TASK PROMPT
Give back exactly the lines of the entries below from the line with "Where should I click to: Select" to the line with "Task: Launch Works", inclusive, and only those.

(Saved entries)
=== Begin Enclosure ===
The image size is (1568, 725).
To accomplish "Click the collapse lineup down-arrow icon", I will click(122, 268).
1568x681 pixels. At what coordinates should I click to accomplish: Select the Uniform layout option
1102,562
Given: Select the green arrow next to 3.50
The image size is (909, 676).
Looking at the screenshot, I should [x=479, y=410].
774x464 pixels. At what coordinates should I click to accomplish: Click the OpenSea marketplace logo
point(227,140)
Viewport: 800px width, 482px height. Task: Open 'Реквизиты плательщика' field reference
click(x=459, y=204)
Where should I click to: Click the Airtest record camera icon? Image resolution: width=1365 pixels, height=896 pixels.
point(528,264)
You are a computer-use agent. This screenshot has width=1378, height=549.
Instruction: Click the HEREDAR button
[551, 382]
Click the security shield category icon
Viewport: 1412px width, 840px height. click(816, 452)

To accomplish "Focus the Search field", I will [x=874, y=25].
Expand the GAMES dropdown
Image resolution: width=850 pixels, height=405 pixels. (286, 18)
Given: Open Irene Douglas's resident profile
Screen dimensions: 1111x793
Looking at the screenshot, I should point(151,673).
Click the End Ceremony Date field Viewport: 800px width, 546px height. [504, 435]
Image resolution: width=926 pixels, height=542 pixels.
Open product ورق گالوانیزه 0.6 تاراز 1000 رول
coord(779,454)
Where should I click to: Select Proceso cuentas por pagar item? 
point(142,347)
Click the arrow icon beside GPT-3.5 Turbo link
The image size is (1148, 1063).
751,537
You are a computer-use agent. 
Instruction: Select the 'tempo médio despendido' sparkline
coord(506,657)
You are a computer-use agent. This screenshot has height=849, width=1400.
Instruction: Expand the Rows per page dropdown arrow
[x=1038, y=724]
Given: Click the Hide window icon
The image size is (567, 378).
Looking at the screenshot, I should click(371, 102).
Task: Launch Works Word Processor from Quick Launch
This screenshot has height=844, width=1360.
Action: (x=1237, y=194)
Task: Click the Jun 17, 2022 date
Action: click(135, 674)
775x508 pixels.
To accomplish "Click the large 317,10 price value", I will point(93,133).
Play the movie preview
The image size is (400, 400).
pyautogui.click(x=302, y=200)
=== End Enclosure ===
ANSWER FOR THE TASK
Where should I click to: Select Proceso cuentas por pagar item? 
point(142,347)
Click the arrow icon beside GPT-3.5 Turbo link
The image size is (1148, 1063).
751,537
You are a computer-use agent. 
Instruction: Select the 'tempo médio despendido' sparkline
coord(506,657)
You are a computer-use agent. This screenshot has height=849, width=1400.
Instruction: Expand the Rows per page dropdown arrow
[x=1038, y=724]
Given: Click the Hide window icon
The image size is (567, 378).
Looking at the screenshot, I should click(371, 102).
Task: Launch Works Word Processor from Quick Launch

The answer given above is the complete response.